Ich möchte nicht darauf hinaus, Team-Taktik-Shooter dafür zu kritisieren, dass sie nicht reflektiert genug wären oder nicht genug Tiefgang hätten. Ihr spielerischer Schwerpunkt liegt nunmal auf dem schnellen taktischen Wettkampf zwischen annähernd ausgeglichenen Teams – wie ein Räuber- und Gendarm-Spiel des digitalen Zeitalters, mit mehr Bombast und spannender als das frühere Getobe durch den Wald. Mich selbst fesseln die wendungsreichen Schlachten der ->Battlefield-Reihe immer wieder.

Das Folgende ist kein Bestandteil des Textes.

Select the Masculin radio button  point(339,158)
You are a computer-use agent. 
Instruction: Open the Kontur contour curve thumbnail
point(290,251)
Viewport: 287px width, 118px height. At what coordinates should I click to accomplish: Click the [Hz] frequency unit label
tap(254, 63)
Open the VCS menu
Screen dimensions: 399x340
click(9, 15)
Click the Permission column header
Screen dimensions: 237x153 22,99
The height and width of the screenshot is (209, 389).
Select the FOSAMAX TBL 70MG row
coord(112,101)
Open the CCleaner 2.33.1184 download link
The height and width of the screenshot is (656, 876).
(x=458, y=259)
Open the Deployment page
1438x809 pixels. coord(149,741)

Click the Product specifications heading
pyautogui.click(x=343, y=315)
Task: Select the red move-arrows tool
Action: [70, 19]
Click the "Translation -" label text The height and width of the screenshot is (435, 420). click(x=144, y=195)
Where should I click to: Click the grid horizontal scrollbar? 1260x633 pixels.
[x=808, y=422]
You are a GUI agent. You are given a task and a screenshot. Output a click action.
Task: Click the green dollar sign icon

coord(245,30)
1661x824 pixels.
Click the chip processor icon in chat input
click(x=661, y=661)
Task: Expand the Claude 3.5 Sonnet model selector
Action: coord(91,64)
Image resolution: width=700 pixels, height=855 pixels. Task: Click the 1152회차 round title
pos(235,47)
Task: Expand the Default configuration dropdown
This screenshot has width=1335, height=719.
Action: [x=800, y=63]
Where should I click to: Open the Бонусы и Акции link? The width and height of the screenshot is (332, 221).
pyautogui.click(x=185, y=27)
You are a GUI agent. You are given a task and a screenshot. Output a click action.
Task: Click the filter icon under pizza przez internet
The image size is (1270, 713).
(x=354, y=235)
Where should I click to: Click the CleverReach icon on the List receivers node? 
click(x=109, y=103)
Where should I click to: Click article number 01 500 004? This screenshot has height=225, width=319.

Allerdings hängen sich immer mehr Multiplayer-Shooter den Mantel einer Handlung um, der Einzelspieler anziehen soll. Oft entsprechen diese Kampagnen eben genau den oben genannten bedenklichen Kriterien. Hier treten dann auch Zivilisten in Erscheinung, jedoch oft nur für den kurzen Moment, wenn sie in die Quere bewaffneter Verbände kommen, fliehen oder evakuiert werden. Diese Spiele sind also Gefechtsspiele, die den Titel Kriegsspiel nicht verdient haben. Dass Shooter sich mit Fragen von Kriegsfolgen viel intensiver befassen können, zeigte das klug inszenierte ->Spec Ops: The Line von den deutschen Entwicklern ->Yager aus Berlin. Dem Studio gelang es mit denkwürdigen Erfahrungen dem Spieler sein militärisches und moralisches Handeln vor Augen zuführen und durch kräftige Schockmomente infrage zu stellen (siehe ->DGBL: Der Geruch von Phosphor am Morgen, in: Keimling vom 15. August 2013).
Es musste erst das kleine polnisch Indie-Studio ->11bit studios kommen, um den Fokus auf das Leid der Zivilisten zu lenken, die während eines Krieges in den Trümmern von Stadt und Staat zu überleben versuchen. Damit fügt es nicht nur eine Facette moderner Kriege hinzu, die aktueller nicht sein könnte. Schließlich muss man den Blick nur in Richtung der schwelenden Ukraine oder des arabischen Flächenbrandes wenden. Vielmehr beweist ->This War Of Mine eindrucksvoll, dass Spiele mehr leisten können, als Spaß zu machen. Für die schonungslose Erfahrung, die Spielern die hässliche Fratze ihres Spiegelbildes vorhält, gewannen die Entwickler 2015 den ->Deutschen Computerspielpreis (DCP) in der Kategorie ->Bestes Internationales Spiel. Einen Vorgeschmack auf das fordernde Spielerlebnis geben die Entwickler mit der Webseite ->warisnotachoice.com , in der interaktive Trailer die teils gravierenden Nachwirkungen von Entscheidungen aufzeigen.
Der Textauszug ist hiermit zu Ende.